The tail of the records, from the line containing "IT and data leaders (730, 2245)" through the final line, should be printed exactly and on its own.

§ **Given records**

————————

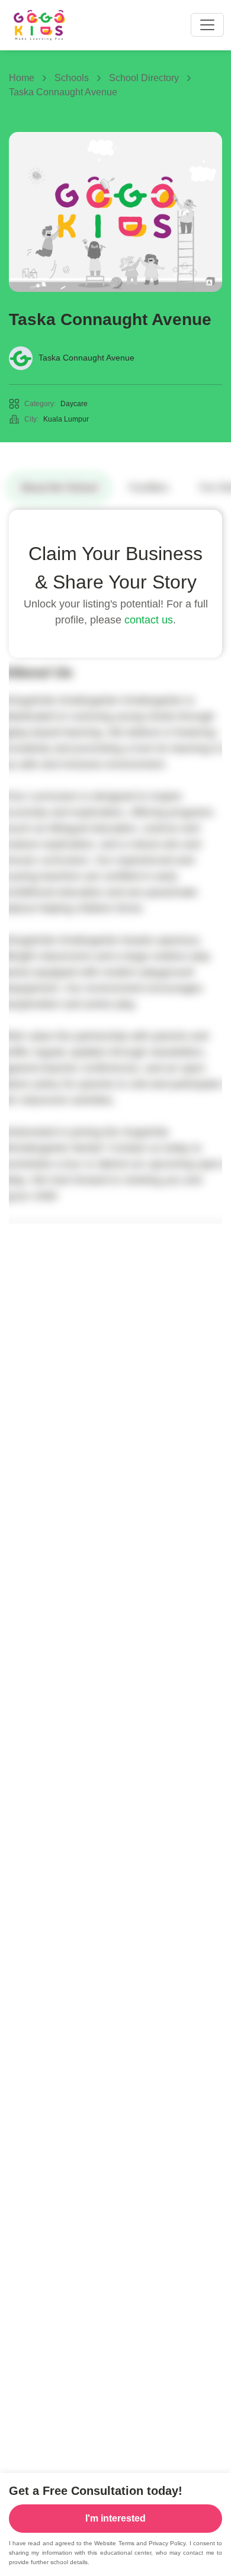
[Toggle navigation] (207, 25)
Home (21, 78)
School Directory (144, 78)
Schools (71, 78)
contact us (148, 620)
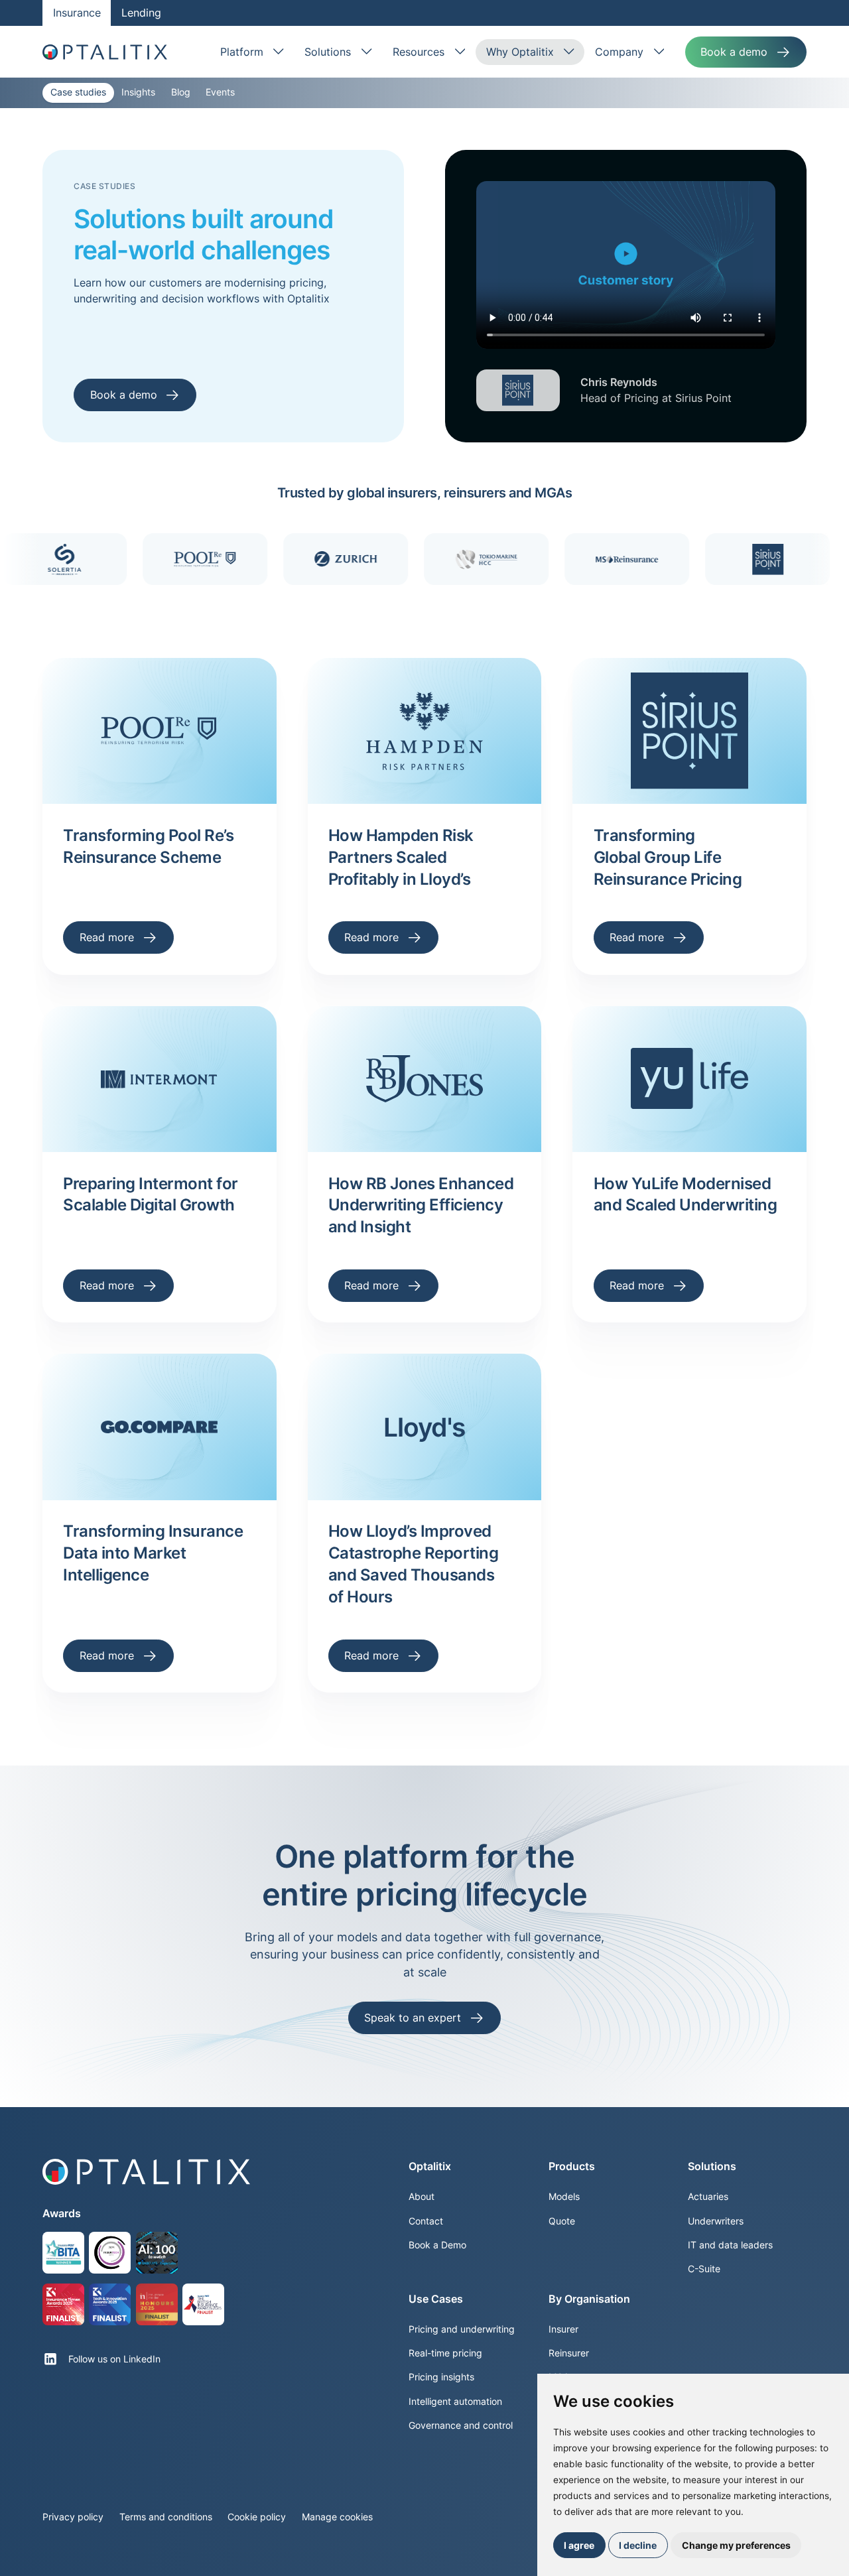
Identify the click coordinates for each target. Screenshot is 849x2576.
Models (564, 2196)
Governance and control (461, 2425)
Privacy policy (72, 2517)
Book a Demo (437, 2245)
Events (220, 92)
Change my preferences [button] (736, 2545)
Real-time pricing (445, 2353)
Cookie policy (257, 2517)
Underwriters (716, 2221)
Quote (562, 2221)
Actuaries (708, 2196)
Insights (138, 92)
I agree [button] (579, 2545)
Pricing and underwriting (462, 2329)
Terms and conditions (165, 2517)
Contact (426, 2221)
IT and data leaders (730, 2245)
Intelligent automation (455, 2401)
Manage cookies (337, 2517)
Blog (180, 92)
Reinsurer (569, 2353)
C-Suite (704, 2269)
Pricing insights (441, 2377)
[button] (252, 52)
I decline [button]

————————

§ **Written solution**
IT and data leaders (730, 2245)
Intelligent automation (455, 2401)
Manage cookies (337, 2517)
Blog (180, 92)
Reinsurer (569, 2353)
C-Suite (704, 2269)
Pricing insights (441, 2377)
[button] (252, 52)
I decline [button]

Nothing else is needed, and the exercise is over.